*** DATA RECORDS Section Begins ***

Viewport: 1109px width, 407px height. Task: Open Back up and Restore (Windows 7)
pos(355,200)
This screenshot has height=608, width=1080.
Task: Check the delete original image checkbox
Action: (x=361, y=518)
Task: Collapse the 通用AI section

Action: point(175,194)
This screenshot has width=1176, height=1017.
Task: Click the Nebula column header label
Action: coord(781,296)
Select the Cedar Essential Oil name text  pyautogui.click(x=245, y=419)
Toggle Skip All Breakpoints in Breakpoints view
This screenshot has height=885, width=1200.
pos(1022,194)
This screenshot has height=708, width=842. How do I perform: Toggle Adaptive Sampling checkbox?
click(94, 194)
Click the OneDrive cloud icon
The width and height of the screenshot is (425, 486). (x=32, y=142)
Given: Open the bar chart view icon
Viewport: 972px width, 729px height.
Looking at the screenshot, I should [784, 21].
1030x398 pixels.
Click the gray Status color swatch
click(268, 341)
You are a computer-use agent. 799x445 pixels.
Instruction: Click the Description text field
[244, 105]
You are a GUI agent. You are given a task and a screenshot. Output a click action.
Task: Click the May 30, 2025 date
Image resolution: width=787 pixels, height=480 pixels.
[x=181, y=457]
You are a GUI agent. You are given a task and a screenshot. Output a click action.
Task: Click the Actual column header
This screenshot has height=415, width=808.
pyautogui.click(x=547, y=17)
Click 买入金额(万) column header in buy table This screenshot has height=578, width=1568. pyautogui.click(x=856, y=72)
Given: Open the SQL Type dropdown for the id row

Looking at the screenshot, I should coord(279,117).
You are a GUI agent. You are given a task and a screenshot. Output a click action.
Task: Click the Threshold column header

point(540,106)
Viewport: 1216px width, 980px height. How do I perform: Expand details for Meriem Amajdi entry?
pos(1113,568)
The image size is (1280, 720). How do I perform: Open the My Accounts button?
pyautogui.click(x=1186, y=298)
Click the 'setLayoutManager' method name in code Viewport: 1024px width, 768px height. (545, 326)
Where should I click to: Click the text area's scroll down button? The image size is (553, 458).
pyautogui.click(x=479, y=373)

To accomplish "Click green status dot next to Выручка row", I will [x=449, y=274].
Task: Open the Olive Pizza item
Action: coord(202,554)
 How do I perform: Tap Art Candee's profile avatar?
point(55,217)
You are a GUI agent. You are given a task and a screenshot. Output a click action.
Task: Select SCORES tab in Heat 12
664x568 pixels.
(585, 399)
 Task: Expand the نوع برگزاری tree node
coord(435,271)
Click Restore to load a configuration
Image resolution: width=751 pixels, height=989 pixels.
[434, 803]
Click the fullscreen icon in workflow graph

*** DATA RECORDS Section Ends ***

WHAT TO WORK ON -> Copy out each entry precisely. Leave nothing out.

WRITTEN ANSWER ->
Viewport: 1109px width, 407px height. Task: Open Back up and Restore (Windows 7)
pos(355,200)
This screenshot has height=608, width=1080.
Task: Check the delete original image checkbox
Action: (x=361, y=518)
Task: Collapse the 通用AI section

Action: point(175,194)
This screenshot has width=1176, height=1017.
Task: Click the Nebula column header label
Action: coord(781,296)
Select the Cedar Essential Oil name text  pyautogui.click(x=245, y=419)
Toggle Skip All Breakpoints in Breakpoints view
This screenshot has height=885, width=1200.
pos(1022,194)
This screenshot has height=708, width=842. How do I perform: Toggle Adaptive Sampling checkbox?
click(94, 194)
Click the OneDrive cloud icon
The width and height of the screenshot is (425, 486). (x=32, y=142)
Given: Open the bar chart view icon
Viewport: 972px width, 729px height.
Looking at the screenshot, I should [784, 21].
1030x398 pixels.
Click the gray Status color swatch
click(268, 341)
You are a computer-use agent. 799x445 pixels.
Instruction: Click the Description text field
[244, 105]
You are a GUI agent. You are given a task and a screenshot. Output a click action.
Task: Click the May 30, 2025 date
Image resolution: width=787 pixels, height=480 pixels.
[x=181, y=457]
You are a GUI agent. You are given a task and a screenshot. Output a click action.
Task: Click the Actual column header
This screenshot has height=415, width=808.
pyautogui.click(x=547, y=17)
Click 买入金额(万) column header in buy table This screenshot has height=578, width=1568. pyautogui.click(x=856, y=72)
Given: Open the SQL Type dropdown for the id row

Looking at the screenshot, I should coord(279,117).
You are a GUI agent. You are given a task and a screenshot. Output a click action.
Task: Click the Threshold column header

point(540,106)
Viewport: 1216px width, 980px height. How do I perform: Expand details for Meriem Amajdi entry?
pos(1113,568)
The image size is (1280, 720). How do I perform: Open the My Accounts button?
pyautogui.click(x=1186, y=298)
Click the 'setLayoutManager' method name in code Viewport: 1024px width, 768px height. (545, 326)
Where should I click to: Click the text area's scroll down button? The image size is (553, 458).
pyautogui.click(x=479, y=373)

To accomplish "Click green status dot next to Выручка row", I will [x=449, y=274].
Task: Open the Olive Pizza item
Action: coord(202,554)
 How do I perform: Tap Art Candee's profile avatar?
point(55,217)
You are a GUI agent. You are given a task and a screenshot. Output a click action.
Task: Select SCORES tab in Heat 12
664x568 pixels.
(585, 399)
 Task: Expand the نوع برگزاری tree node
coord(435,271)
Click Restore to load a configuration
Image resolution: width=751 pixels, height=989 pixels.
[434, 803]
Click the fullscreen icon in workflow graph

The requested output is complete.